Doux : deux offres de reprise pour le volailler

Par Isabelle Jaffré, le 29 mars 2018

L'Ukrainien MHP et le consortium LDC-Al Munajem ont déposé le 28 mars une offre de reprise pour le volailler Doux, qui a demandé un dépôt de bilan la semaine dernière. Le tribunal doit examiner les offres début avril.

Le siège social du groupe finistérien Doux est basé à Châteaulin.
Doux avait déjà déposé le bilan en 2013. — Photo : Doux

Suite au nouveau dépôt de bilan du volailler Doux, deux offres de reprise ont été déposées au tribunal de commerce de Rennes. La première n’est pas une surprise. Il s’agit de l’ukrainien MHP, qui compte investir 76 millions d'euros mais ne garder que 285 salariés sur 1 200.

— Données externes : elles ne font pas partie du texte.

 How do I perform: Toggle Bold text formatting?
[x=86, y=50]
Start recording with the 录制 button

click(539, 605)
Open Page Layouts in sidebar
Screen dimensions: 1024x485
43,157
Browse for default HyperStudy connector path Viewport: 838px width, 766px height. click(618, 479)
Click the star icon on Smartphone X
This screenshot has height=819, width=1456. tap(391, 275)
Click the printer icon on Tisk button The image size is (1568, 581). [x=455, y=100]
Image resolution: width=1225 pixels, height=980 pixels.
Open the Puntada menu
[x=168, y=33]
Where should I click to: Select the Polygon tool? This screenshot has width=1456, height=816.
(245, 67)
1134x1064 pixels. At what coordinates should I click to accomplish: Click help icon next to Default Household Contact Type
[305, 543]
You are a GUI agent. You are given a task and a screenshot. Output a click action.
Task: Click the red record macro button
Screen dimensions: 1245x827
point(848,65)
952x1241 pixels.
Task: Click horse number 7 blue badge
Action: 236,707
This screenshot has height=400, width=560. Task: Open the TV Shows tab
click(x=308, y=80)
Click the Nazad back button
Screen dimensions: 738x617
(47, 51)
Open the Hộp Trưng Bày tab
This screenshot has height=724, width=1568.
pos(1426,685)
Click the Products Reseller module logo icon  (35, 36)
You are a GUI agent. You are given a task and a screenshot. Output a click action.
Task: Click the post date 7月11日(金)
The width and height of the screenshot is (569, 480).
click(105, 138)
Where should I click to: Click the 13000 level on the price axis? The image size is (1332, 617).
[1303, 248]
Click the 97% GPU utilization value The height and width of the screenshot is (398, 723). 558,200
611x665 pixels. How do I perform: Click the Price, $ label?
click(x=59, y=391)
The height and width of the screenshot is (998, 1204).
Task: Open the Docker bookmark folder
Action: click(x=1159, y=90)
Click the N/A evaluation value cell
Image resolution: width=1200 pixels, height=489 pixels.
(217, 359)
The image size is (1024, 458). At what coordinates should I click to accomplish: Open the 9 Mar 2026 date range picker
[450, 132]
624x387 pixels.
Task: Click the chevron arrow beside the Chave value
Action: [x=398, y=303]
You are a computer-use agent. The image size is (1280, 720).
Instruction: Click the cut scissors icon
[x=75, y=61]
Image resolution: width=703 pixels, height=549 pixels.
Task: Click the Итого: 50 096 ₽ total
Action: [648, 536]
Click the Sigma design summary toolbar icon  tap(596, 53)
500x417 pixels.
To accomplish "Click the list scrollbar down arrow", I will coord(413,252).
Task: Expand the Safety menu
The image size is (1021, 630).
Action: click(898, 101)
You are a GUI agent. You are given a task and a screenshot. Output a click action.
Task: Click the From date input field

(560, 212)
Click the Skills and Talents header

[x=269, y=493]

60 M€ d'investissement à Châteaulin

La deuxième offre est celle d’un consortium composé de l’actuel actionnaire ligérien Terrena, du sarthois LDC (18 Mds de CA, 18 500 salariés) et du saoudien Al Munajem, déjà actionnaire de Doux entre 2014 et 2016. LDC, pour sa part, souhaite reprendre 298 salariés à Quimper et Châteaulin et mise sur 203 reclassements. Le groupe annonce aussi 60 M€ d’investissement dont la construction d’un nouveau site industriel de 250 employés à Châteaulin pour 55 M€.

Les sites vendéens non repris

Al Munajem propose de reprendre l’exploitation de l’abattoir de Châteaulin pour l’export au Moyen-Orient. Le Saoudien se porte aussi acquéreur des contrats de producteurs, l’usine d’aliment de Bannalec et le couvoir de La Harmoye ainsi que les fermes de reproducteurs. Aucune reprise n’est prévue pour les sites vendéens, impliquant la fermeture de l’abattoir de Chantonnay et du couvoir de L’Oie - seule l’usine d’aliments de L’Oie serait reprise. L’usine de Plouray (Morbihan) serait reprise par la société Les Volailles de Plouray. Le tribunal doit se prononcer début avril.

Le siège social du groupe finistérien Doux est basé à Châteaulin.